## Records for this task

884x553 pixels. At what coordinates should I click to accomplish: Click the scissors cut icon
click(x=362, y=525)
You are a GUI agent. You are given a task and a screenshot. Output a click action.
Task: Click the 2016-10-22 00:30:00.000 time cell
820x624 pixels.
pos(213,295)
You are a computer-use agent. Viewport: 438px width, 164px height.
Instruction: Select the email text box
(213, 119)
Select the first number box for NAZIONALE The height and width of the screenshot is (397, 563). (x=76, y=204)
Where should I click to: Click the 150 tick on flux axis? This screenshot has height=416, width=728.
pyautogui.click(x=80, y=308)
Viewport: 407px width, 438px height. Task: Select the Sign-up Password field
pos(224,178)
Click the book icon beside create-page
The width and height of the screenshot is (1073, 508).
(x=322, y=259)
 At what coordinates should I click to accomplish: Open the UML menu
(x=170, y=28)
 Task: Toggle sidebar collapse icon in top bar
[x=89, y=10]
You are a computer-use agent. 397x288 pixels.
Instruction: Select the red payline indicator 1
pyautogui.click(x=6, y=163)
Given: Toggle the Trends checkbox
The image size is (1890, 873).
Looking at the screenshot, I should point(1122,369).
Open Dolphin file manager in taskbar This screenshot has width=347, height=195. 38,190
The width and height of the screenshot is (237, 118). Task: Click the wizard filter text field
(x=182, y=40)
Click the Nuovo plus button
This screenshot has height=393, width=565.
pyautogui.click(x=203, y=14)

## What you have to do
Could you give again, word for word, the line with "The width and height of the screenshot is (237, 118)." and all lines after it through the end of the data? Leave out everything else.

## Exercise solution
The width and height of the screenshot is (237, 118). Task: Click the wizard filter text field
(x=182, y=40)
Click the Nuovo plus button
This screenshot has height=393, width=565.
pyautogui.click(x=203, y=14)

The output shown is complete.